Nachhaltigkeit, Kreislaufwirtschaft und graue Energie sind seit Jahrhunderten erprobte Eigenschaften von Baudenkmalen

Die Klimakrise erfordert ein konsequentes, gesamtgesellschaftliches Umdenken. Neben dem Umbau hin zu regenerativer Energieerzeugung, erfordert eine umfassende Energiewende Maßnahmen für mehr Klimaresilienz sowie Energie- und Materialeinsparungen, die etwa durch ressourcenschonendes und bestandsorientiertes Bauen erreicht werden. Kurzum – die Energiewende ist ohne Bauwende nicht erreichbar.

Ein Leitmotiv muss meines Erachtens sein, dass die Zukunft im Bestand liegt. Die Denkmalpflege als bestandsorientierte und werteerhaltende Disziplin erhält hierbei eine zusätzliche Bedeutung: Nachhaltigkeit, Kreislaufwirtschaft und graue Energie sind seit Jahrhunderten erprobte Eigenschaften von Baudenkmalen. Sie sind in ihrer Materialität zumeist langlebig, resilient und anpassbar und somit Vorbilder für Ressourceneffizienz und nachhaltiges Neu- und Weiterbauen. Hierfür verfeinern Hersteller, Denkmalpflege und Restaurierungshandwerk gemeinsam seit Jahrzehnten die Methoden des ressourcenbewahrenden Erhaltens und Ergänzens am Bestand. Ihre Erfahrung und ihr Wissen sind das Potenzial für die Bauwende.

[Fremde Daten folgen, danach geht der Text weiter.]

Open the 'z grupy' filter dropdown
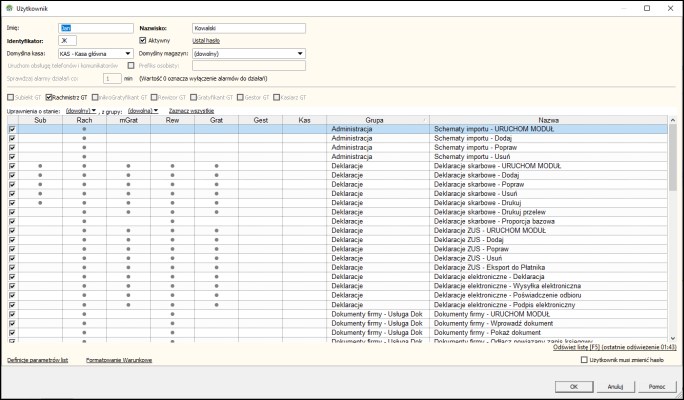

Denkmalpflege und die unterschiedlichen Restaurierungshandwerke und -wissenschaften: entscheidendes Potenzial für die klimagerechte und ökologische Bestandsentwicklung

Zudem musste bereits der vorindustrielle historische Bestand mit aufwändigem und teurem Transport von Baumaterialien umgehen. Also bediente man sich mitunter regionaler Materialien und Verarbeitungsformen. Heute stellt gerade diese Regionalität vieler Baudenkmäler – in materieller und baukultureller Hinsicht – eine Chance für Energie- und Bauwende dar. Das vielfältige, regional differenzierte Restaurierungshandwerk, das mit örtlichen Bautraditionen vertraut ist, kann hier ein Innovator für die Rückbesinnung auf regionale Materialien und Techniken sein. Diese können unter Umständen eine günstigere Klimabilanz als globale Wertschöpfungsketten aufweisen.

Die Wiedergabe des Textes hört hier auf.